STATED GOAL — Edit the listing starting at the line that contains "You are a GUI agent. The screenshot is 1280×872." and ending at the line that contains "Official Board (229, 458)", replacing "Official Board" with "Official Forum". Give back only those lines, with all else unchanged.

MATERIAL SHOWN —
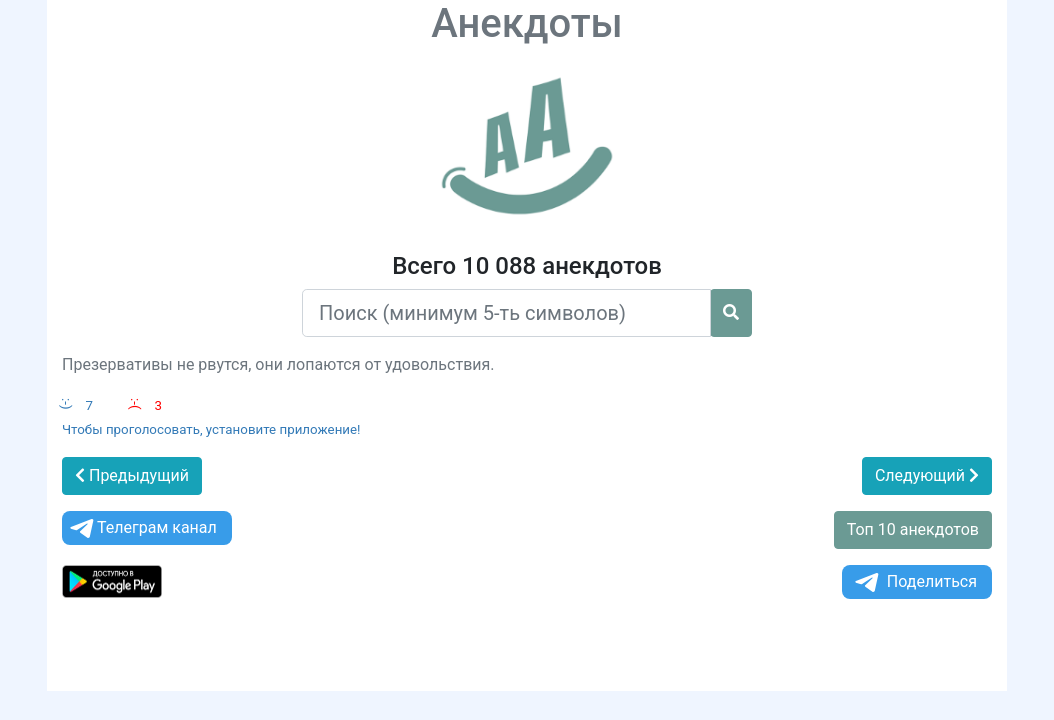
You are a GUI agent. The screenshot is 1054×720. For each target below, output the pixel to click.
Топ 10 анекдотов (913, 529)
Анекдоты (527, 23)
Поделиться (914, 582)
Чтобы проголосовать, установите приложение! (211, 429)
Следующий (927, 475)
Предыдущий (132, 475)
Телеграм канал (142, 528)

...

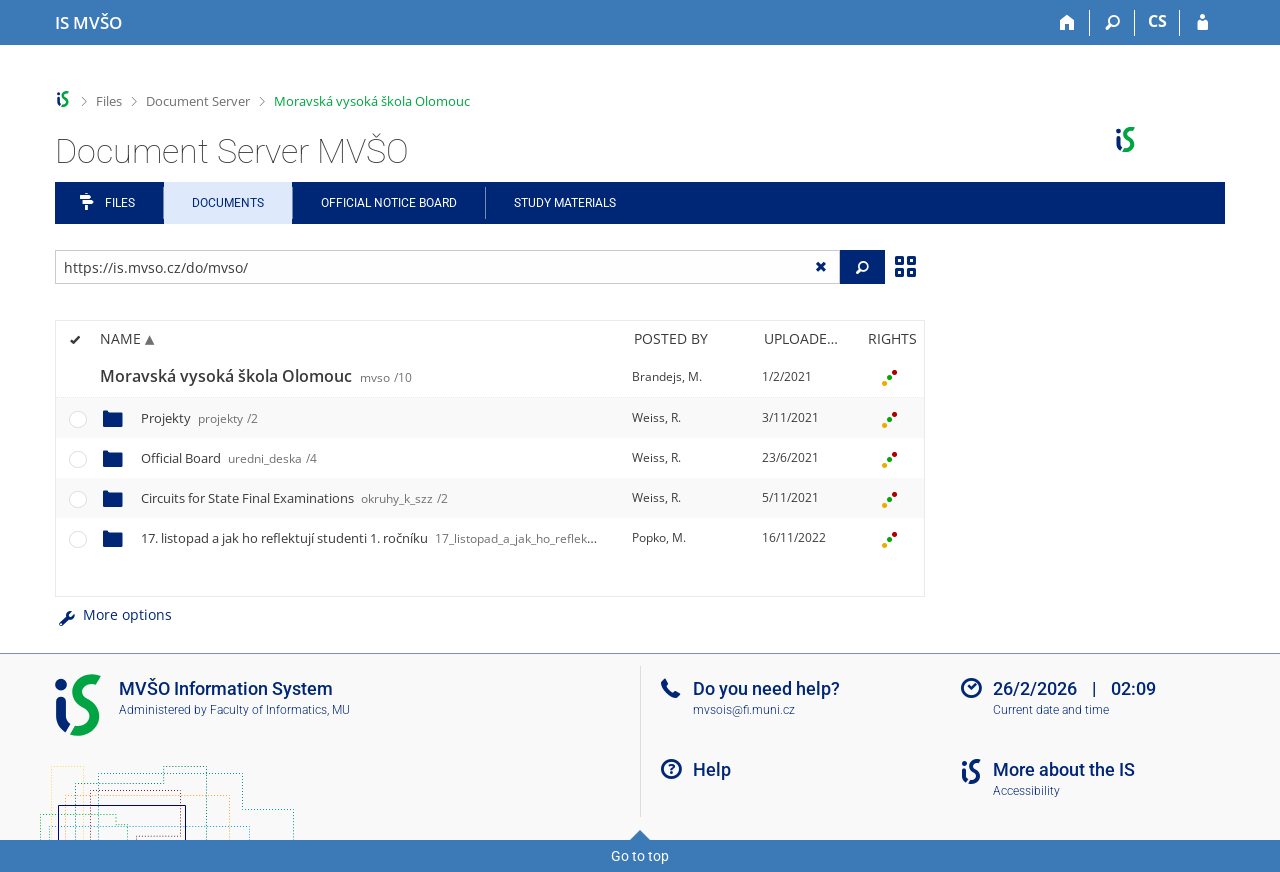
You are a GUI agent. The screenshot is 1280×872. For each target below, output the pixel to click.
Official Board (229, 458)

RESULT OF THIS TASK —
You are a GUI agent. The screenshot is 1280×872. For each target below, output the pixel to click.
Official Forum (229, 458)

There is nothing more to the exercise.